Extrait du document:
· · · ·

MESNARD Jean, Les Pensées de Pascal, 2e éd., 1993.

MIEL Jan, Pascal and theology, The John Hopkins Press, Baltimore and London, 1969.

PASCAL Blaise, Œuvres complètes, III, éd. J. Mesnard, Notice des Écrits sur la grâce, Paris, Desclée de Brouwer, 1991, p. 592 sq.

SELLIER Philippe, Pascal et saint Augustin, Paris, Colin, 1970.

 

 

Éclaircissements

 

Le monde subsiste pour exercer miséricorde et jugement,

 

Dans ce fragment Pascal aborde un problème rarement envisagé, savoir la justification de la subsistance du monde (et non la raison de son existence). Pourquoi le monde subsiste-t-il et perdure-t-il depuis sa création ?

Il s’oppose implicitement à l’idée que le monde subsiste seulement pour chanter la gloire de Dieu. Voir Preuves par discours III (Laf. 449, Sel. 690) : Si le monde subsistait pour instruire l’homme de Dieu, sa divinité y reluirait de toutes parts d’une manière incontestable, mais comme il ne subsiste que par Jésus-Christ, et pour Jésus-Christ et pour instruire les hommes et de leur corruption et de leur rédemption tout y éclate des preuves de ces deux vérités.

L’explication qu’il propose ne relève en rien de la métaphysique abstraite, et n’invoque aucun des attributs invoqués classiquement, ni la puissance ni la nécessité de création essentielle à la nature de Dieu.

· · · ·

[Enregistrements de données]
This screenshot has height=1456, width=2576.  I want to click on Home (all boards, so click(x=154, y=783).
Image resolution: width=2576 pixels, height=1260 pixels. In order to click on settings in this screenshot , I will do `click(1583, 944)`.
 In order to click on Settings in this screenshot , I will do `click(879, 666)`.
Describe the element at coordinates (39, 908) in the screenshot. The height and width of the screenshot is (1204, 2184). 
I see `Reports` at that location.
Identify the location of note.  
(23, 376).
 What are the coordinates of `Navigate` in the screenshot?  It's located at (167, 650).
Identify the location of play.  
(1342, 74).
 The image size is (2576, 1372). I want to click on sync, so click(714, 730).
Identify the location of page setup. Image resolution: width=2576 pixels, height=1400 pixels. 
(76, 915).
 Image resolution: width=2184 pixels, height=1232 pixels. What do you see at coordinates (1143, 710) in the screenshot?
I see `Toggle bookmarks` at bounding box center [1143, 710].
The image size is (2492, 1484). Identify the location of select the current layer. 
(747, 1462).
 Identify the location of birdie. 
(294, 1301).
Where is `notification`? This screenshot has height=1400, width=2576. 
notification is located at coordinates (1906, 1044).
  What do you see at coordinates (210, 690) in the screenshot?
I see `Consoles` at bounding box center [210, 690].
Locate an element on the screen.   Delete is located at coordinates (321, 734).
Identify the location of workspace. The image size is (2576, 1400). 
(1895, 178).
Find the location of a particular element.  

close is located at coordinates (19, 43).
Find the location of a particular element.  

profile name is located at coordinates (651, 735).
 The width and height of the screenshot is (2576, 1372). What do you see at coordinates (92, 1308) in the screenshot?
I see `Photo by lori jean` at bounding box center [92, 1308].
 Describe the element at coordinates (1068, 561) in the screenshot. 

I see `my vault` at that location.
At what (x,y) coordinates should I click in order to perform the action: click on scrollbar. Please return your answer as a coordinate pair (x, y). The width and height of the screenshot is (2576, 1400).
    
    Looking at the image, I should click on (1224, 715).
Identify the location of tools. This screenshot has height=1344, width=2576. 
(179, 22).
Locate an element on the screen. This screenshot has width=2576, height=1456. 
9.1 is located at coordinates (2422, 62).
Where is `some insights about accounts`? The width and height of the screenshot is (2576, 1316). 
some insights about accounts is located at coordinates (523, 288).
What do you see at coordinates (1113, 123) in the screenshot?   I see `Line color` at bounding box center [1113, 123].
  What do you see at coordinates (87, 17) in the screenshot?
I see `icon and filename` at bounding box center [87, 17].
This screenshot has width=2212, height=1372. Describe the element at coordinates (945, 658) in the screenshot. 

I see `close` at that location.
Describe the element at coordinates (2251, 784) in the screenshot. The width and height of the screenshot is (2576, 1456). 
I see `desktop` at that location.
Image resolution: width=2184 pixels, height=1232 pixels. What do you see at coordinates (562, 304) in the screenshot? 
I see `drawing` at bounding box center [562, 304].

· · · ·

Consigne 1:
Restituez à l'identique le passage de l'extrait sur Pascal qui commence par « Dans ce fragment » et se poursuit jusqu'à « nature de Dieu. ».
Consigne 2:
Transcrivez telles quelles, s'il vous plaît, les lignes des enregistrements en commençant par celle qui contient « This screenshot has width=2212, height=1372. », cette ligne comprise, et en allant jusqu'à la fin des enregistrements.

Résultat attendu 1:
Dans ce fragment Pascal aborde un problème rarement envisagé, savoir la justification de la subsistance du monde (et non la raison de son existence). Pourquoi le monde subsiste-t-il et perdure-t-il depuis sa création ?

Il s’oppose implicitement à l’idée que le monde subsiste seulement pour chanter la gloire de Dieu. Voir Preuves par discours III (Laf. 449, Sel. 690) : Si le monde subsistait pour instruire l’homme de Dieu, sa divinité y reluirait de toutes parts d’une manière incontestable, mais comme il ne subsiste que par Jésus-Christ, et pour Jésus-Christ et pour instruire les hommes et de leur corruption et de leur rédemption tout y éclate des preuves de ces deux vérités.

L’explication qu’il propose ne relève en rien de la métaphysique abstraite, et n’invoque aucun des attributs invoqués classiquement, ni la puissance ni la nécessité de création essentielle à la nature de Dieu.

Résultat attendu 2:
This screenshot has width=2212, height=1372. Describe the element at coordinates (945, 658) in the screenshot. 

I see `close` at that location.
Describe the element at coordinates (2251, 784) in the screenshot. The width and height of the screenshot is (2576, 1456). 
I see `desktop` at that location.
Image resolution: width=2184 pixels, height=1232 pixels. What do you see at coordinates (562, 304) in the screenshot? 
I see `drawing` at bounding box center [562, 304].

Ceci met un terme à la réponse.